**EXTRAIT DU TEXTE:**
------

Paul Furlan: «Le renouvelable est cher»

Le ministre wallon de l’Energie travaille sur la manière dont le vert doit trouver sa place en Wallonie. Entretien

Temps de lecture: 7 min

Les contours du paysage énergétique wallon sont remis sur la table à dessin. Après avoir revu les primes énergie-rénovation, le ministre de l’Energie, Paul Furlan (PS), travaille à de nouvelles orientations pour la production d’énergie renouvelable – seule compétence régionale dans ce domaine, le reste est fédéral.

Deux fronts se dégagent : une étude commandée au consultant Capgemini pour déterminer le potentiel des différentes filières du renouvelable ; et la répartition d’objectifs climatiques et énergétiques belges entre les Régions et le fédéral. Ce burden sharing concerne l’objectif de renouvelable, les émissions de gaz à effet de serre, la répartition du produit (200 millions) de la vente des quotas de CO2.

Une discussion difficile…

Le dossier est bloqué depuis 2008. J’avais trois possibilités. Un : calquer l’objectif wallon de renouvelable sur l’objectif belge (13 % de renouvelable en 2020, NDLR). Cela n’aurait pas été solidaire avec Bruxelles, qui est incapable d’en faire autant. Deux : fixer un objectif, comme l’a fait le précédent gouvernement. Cela aurait un impact économique non négligeable ; on peut être volontariste, mais le consommateur, lui, il voit la facture. Trois : mettre toute mon énergie à trouver un accord. C’est ce que je fais. Il faut un deal avant la conférence de Paris sur le climat, en décembre. Les débats progressent. J’ai rencontré mes collègues régionaux et du fédéral. Je verrai en tête-à-tête ma collègue flamande. C’est là que se trouve le blocage. Les Flamands sont plus refermés que jamais. Que Joke Schauvliege soit ministre CD&V est de nature à aider.

------

**ÉNONCÉ A:** Indiquez par oui ou non si chacun de ces énoncés concorde avec l'extrait, en citant à chaque fois les mots décisifs : (i) Une étude a été confiée au consultant Capgemini pour évaluer le potentiel des filières du renouvelable. (ii) Le dossier est bloqué depuis 2010. (iii) La production d'énergie renouvelable relève du fédéral.

**DONNÉES À TRAITER:**
------

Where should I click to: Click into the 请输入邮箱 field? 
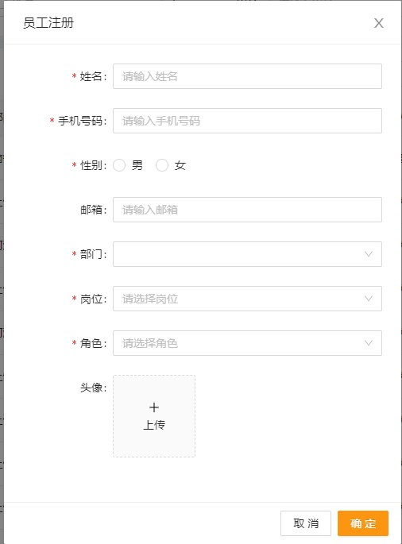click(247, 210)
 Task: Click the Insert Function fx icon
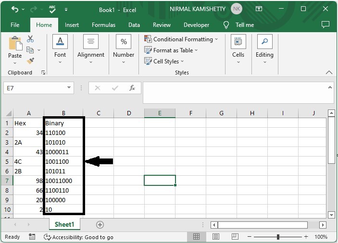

------

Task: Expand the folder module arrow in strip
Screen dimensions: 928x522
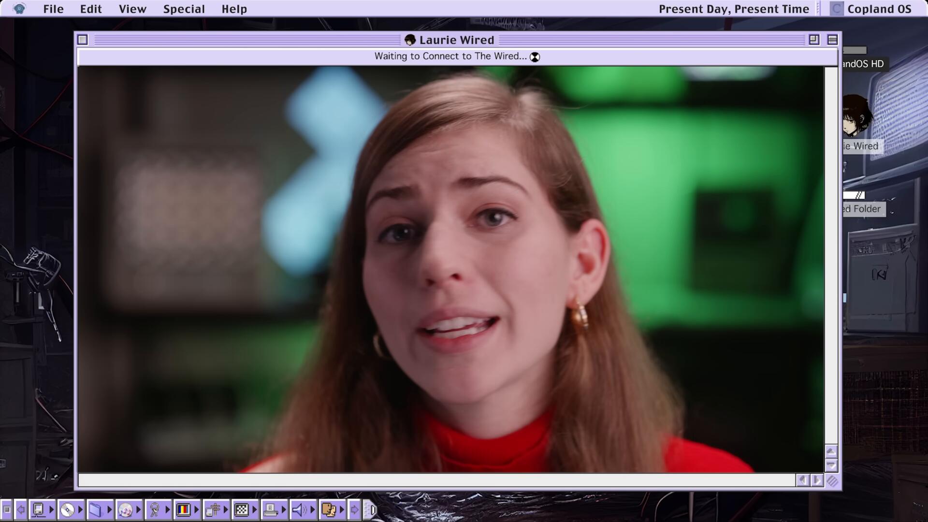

------

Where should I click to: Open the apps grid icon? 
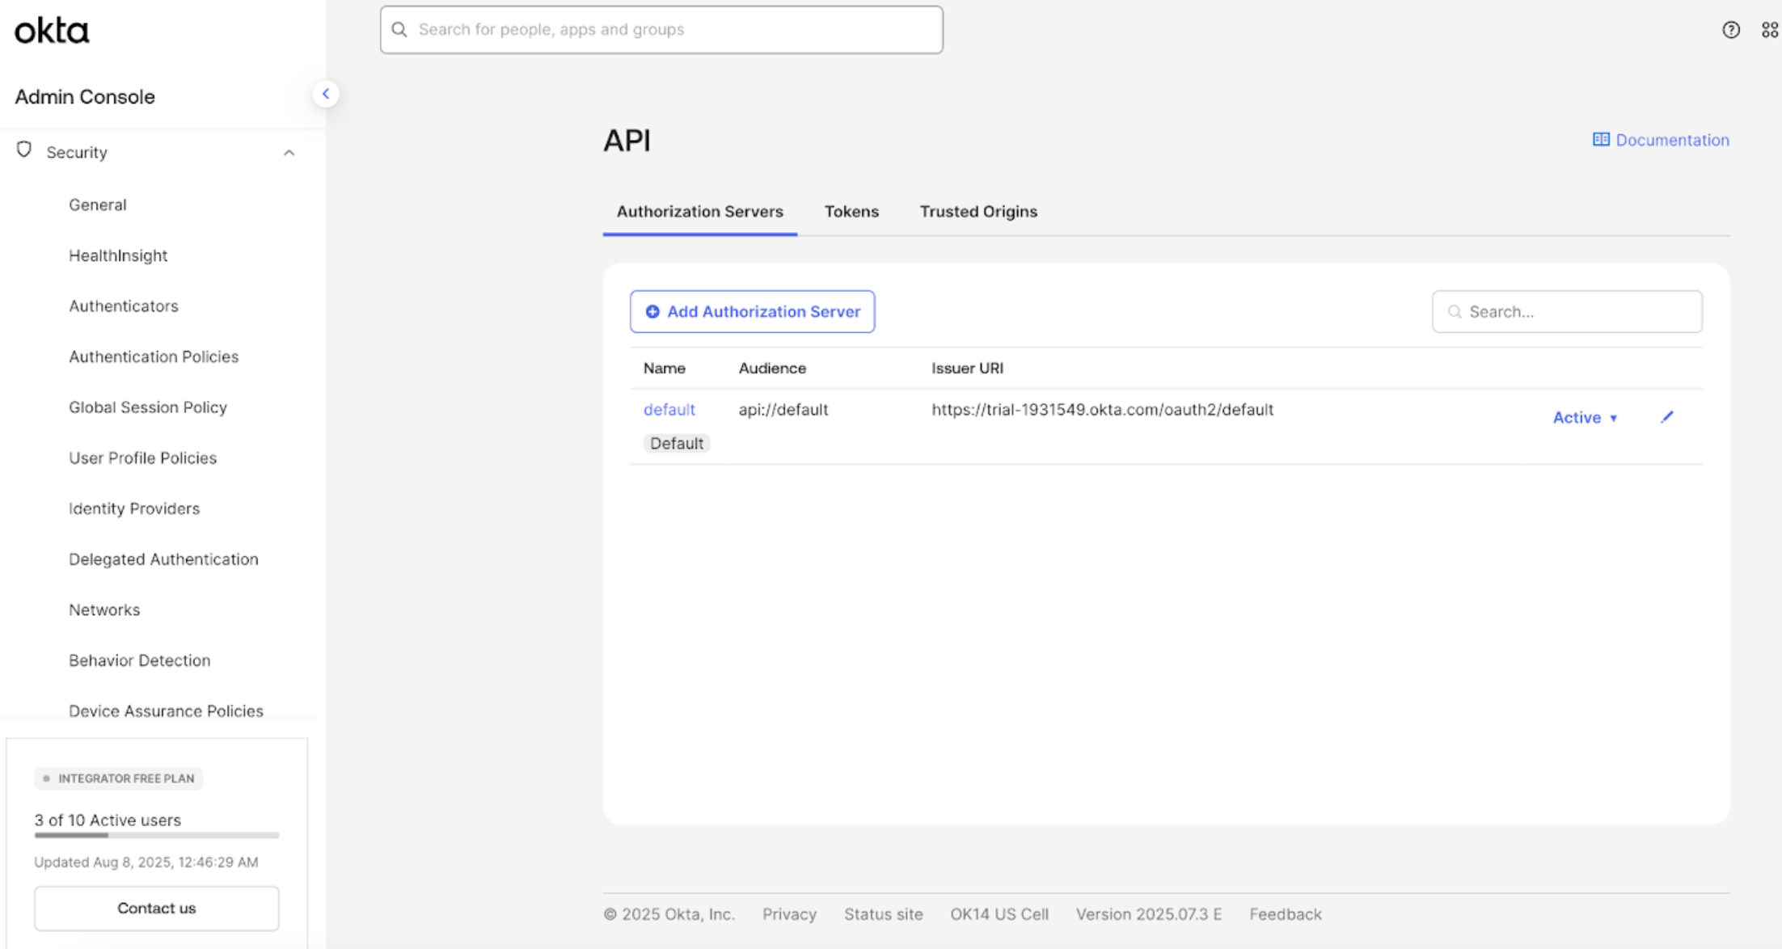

------

**ÉNONCÉ B:** Disposez en tableau Markdown les lignes du listing allant de la ligne contenant « Where should I click to: Click » jusqu'à la ligne contenant « Task: Click the Insert Function fx icon » incluse, avec les colonnes « Numéro » et « Ligne du listing », sans les lignes vides. Laissez les images de côté.

**RÉPONSE A:**
(i) Oui : « une étude commandée au consultant Capgemini pour déterminer le potentiel des différentes filières du renouvelable »
(ii) Non : « Le dossier est bloqué depuis 2008. »
(iii) Non : « seule compétence régionale dans ce domaine, le reste est fédéral »

**RÉPONSE B:**
| Numéro | Ligne du listing |
|---|---|
| 1 | Where should I click to: Click into the 请输入邮箱 field?  |
| 2 | click(247, 210) |
| 3 |  Task: Click the Insert Function fx icon |